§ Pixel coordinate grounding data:
--
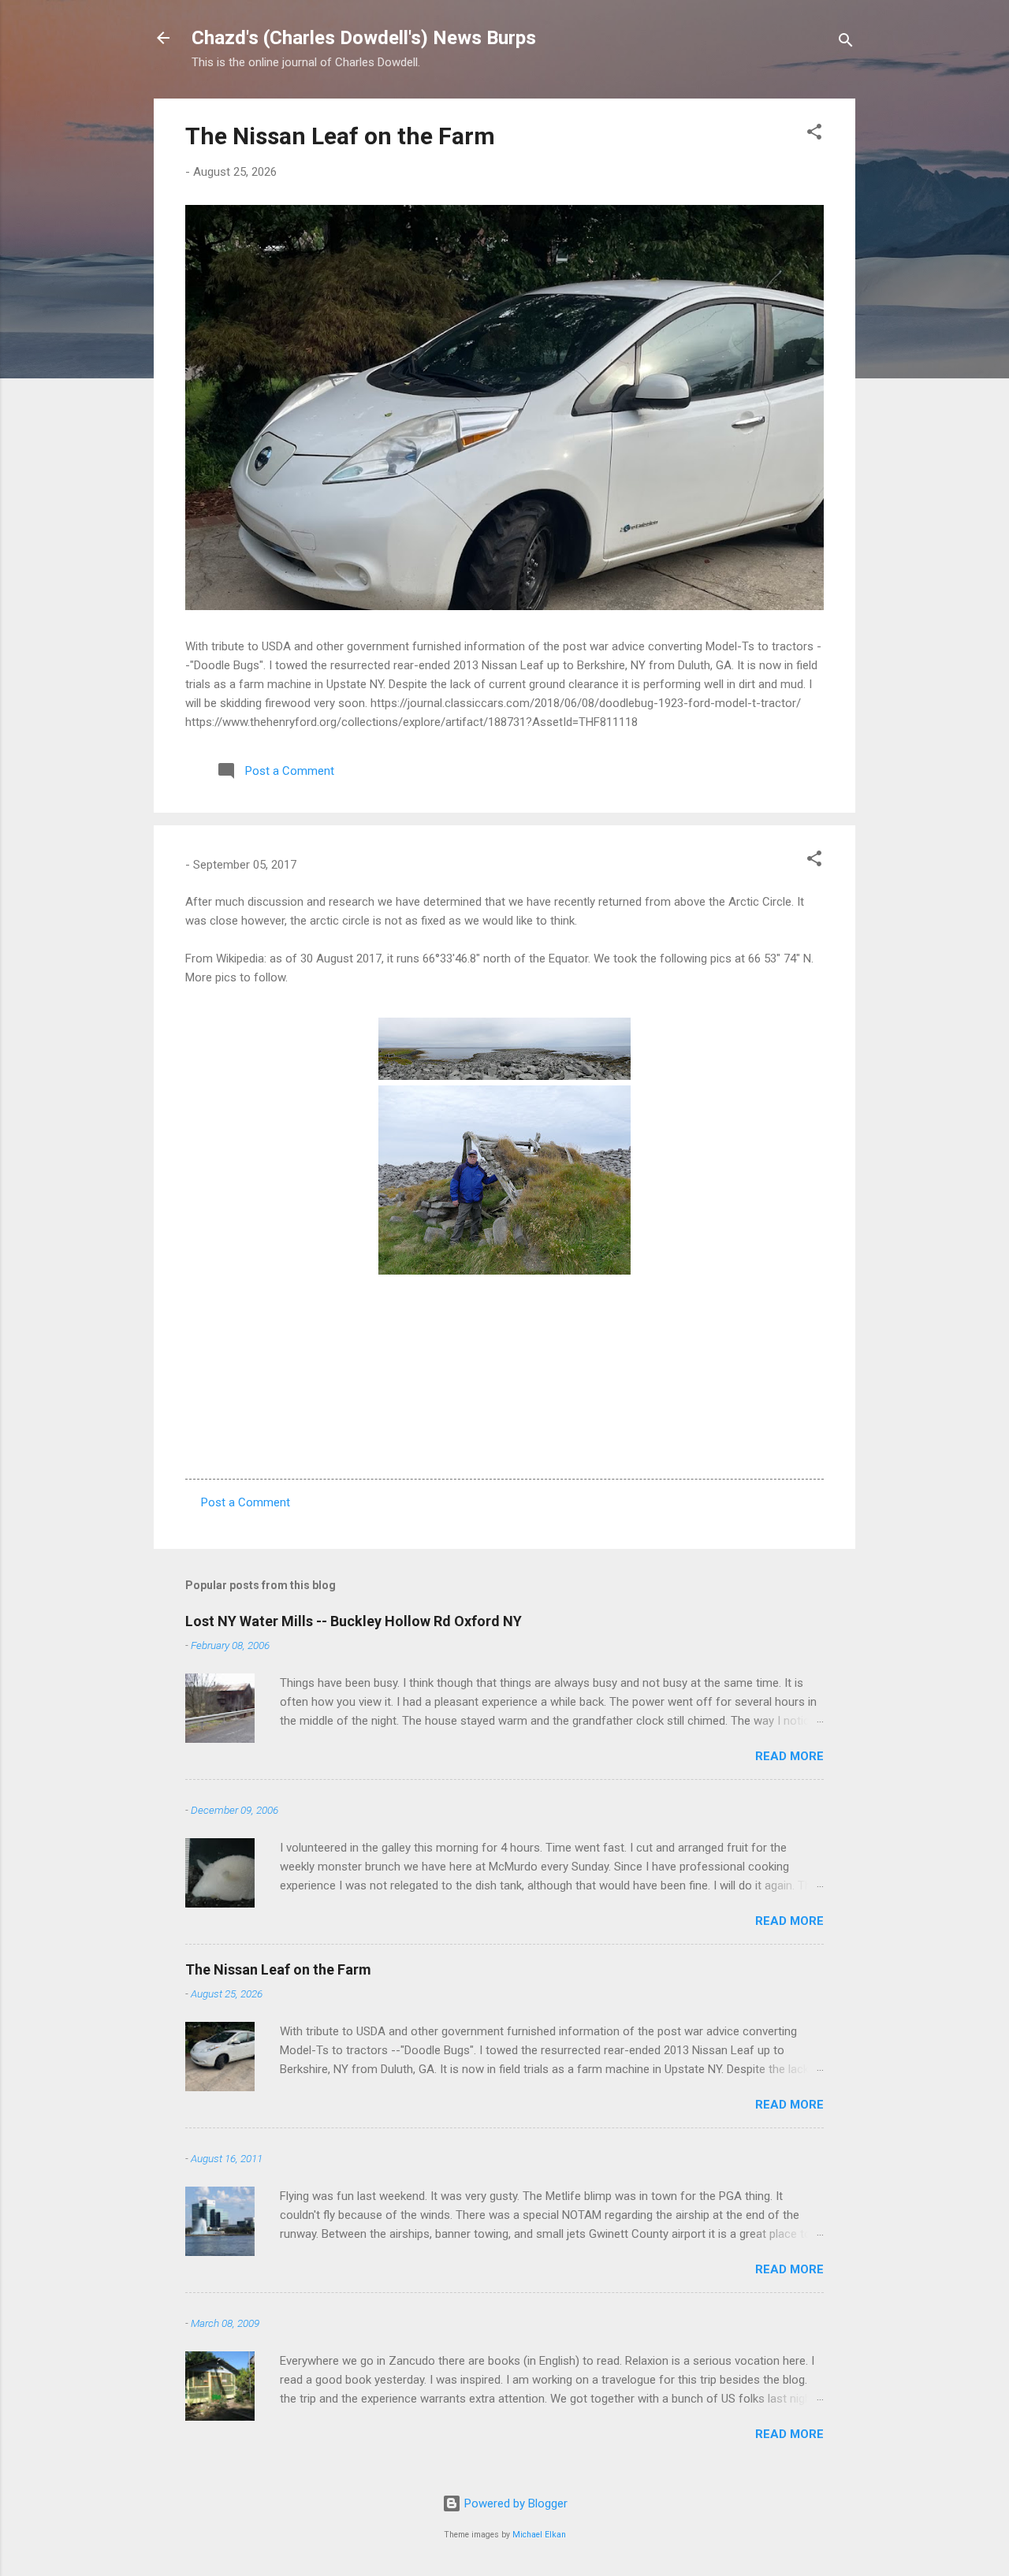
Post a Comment (245, 1502)
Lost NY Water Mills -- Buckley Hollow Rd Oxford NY (353, 1621)
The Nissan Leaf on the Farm (340, 136)
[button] (814, 134)
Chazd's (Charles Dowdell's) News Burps (364, 38)
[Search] (845, 43)
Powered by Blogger (514, 2503)
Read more (789, 1756)
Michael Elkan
--
§ WHAT YOU ARE ASKED TO DO: All lines from the one containing "The Nissan Leaf on the Farm (340, 136)" to the end of the records are to be duplicated exactly, and no other lines are to be given.

§ WRITTEN REPLY:
The Nissan Leaf on the Farm (340, 136)
[button] (814, 134)
Chazd's (Charles Dowdell's) News Burps (364, 38)
[Search] (845, 43)
Powered by Blogger (514, 2503)
Read more (789, 1756)
Michael Elkan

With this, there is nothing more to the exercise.